Please extract every one of the records below, reproducing each line without any change.

==== Dataset entries ====

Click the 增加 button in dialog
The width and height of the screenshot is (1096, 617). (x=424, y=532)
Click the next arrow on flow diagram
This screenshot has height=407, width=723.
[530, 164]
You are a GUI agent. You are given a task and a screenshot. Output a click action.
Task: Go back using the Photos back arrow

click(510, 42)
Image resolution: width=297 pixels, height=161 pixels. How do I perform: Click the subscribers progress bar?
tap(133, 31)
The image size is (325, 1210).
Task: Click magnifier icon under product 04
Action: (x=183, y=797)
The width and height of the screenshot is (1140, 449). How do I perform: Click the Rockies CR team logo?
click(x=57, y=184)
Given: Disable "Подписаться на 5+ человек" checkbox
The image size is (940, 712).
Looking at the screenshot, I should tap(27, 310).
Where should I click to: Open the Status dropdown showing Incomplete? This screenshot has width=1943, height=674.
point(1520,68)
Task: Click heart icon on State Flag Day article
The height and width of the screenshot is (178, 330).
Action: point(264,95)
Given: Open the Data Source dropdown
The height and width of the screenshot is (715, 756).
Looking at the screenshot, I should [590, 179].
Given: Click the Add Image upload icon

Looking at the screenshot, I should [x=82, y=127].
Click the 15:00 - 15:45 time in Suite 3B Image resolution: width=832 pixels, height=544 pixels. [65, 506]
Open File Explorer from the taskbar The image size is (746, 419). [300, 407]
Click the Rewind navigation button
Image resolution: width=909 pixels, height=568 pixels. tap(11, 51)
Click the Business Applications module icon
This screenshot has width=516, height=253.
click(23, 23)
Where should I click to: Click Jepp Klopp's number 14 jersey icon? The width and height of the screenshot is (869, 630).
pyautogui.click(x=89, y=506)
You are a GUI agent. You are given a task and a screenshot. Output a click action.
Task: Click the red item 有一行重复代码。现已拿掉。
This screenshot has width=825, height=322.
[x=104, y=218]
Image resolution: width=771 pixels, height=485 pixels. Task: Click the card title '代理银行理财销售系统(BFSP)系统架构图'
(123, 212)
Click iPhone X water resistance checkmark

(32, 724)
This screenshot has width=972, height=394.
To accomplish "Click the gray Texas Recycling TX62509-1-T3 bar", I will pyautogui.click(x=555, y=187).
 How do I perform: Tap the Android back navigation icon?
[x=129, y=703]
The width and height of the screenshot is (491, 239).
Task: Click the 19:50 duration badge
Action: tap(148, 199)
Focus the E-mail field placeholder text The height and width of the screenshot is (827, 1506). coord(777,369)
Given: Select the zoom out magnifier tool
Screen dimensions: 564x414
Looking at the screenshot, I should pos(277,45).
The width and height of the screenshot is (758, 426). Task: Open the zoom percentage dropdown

====

• **Expected answer**:
Click the 增加 button in dialog
The width and height of the screenshot is (1096, 617). (x=424, y=532)
Click the next arrow on flow diagram
This screenshot has height=407, width=723.
[530, 164]
You are a GUI agent. You are given a task and a screenshot. Output a click action.
Task: Go back using the Photos back arrow

click(510, 42)
Image resolution: width=297 pixels, height=161 pixels. How do I perform: Click the subscribers progress bar?
tap(133, 31)
The image size is (325, 1210).
Task: Click magnifier icon under product 04
Action: (x=183, y=797)
The width and height of the screenshot is (1140, 449). How do I perform: Click the Rockies CR team logo?
click(x=57, y=184)
Given: Disable "Подписаться на 5+ человек" checkbox
The image size is (940, 712).
Looking at the screenshot, I should tap(27, 310).
Where should I click to: Open the Status dropdown showing Incomplete? This screenshot has width=1943, height=674.
point(1520,68)
Task: Click heart icon on State Flag Day article
The height and width of the screenshot is (178, 330).
Action: point(264,95)
Given: Open the Data Source dropdown
The height and width of the screenshot is (715, 756).
Looking at the screenshot, I should [590, 179].
Given: Click the Add Image upload icon

Looking at the screenshot, I should [x=82, y=127].
Click the 15:00 - 15:45 time in Suite 3B Image resolution: width=832 pixels, height=544 pixels. [65, 506]
Open File Explorer from the taskbar The image size is (746, 419). [300, 407]
Click the Rewind navigation button
Image resolution: width=909 pixels, height=568 pixels. tap(11, 51)
Click the Business Applications module icon
This screenshot has width=516, height=253.
click(23, 23)
Where should I click to: Click Jepp Klopp's number 14 jersey icon? The width and height of the screenshot is (869, 630).
pyautogui.click(x=89, y=506)
You are a GUI agent. You are given a task and a screenshot. Output a click action.
Task: Click the red item 有一行重复代码。现已拿掉。
This screenshot has width=825, height=322.
[x=104, y=218]
Image resolution: width=771 pixels, height=485 pixels. Task: Click the card title '代理银行理财销售系统(BFSP)系统架构图'
(123, 212)
Click iPhone X water resistance checkmark

(32, 724)
This screenshot has width=972, height=394.
To accomplish "Click the gray Texas Recycling TX62509-1-T3 bar", I will pyautogui.click(x=555, y=187).
 How do I perform: Tap the Android back navigation icon?
[x=129, y=703]
The width and height of the screenshot is (491, 239).
Task: Click the 19:50 duration badge
Action: tap(148, 199)
Focus the E-mail field placeholder text The height and width of the screenshot is (827, 1506). coord(777,369)
Given: Select the zoom out magnifier tool
Screen dimensions: 564x414
Looking at the screenshot, I should pos(277,45).
The width and height of the screenshot is (758, 426). Task: Open the zoom percentage dropdown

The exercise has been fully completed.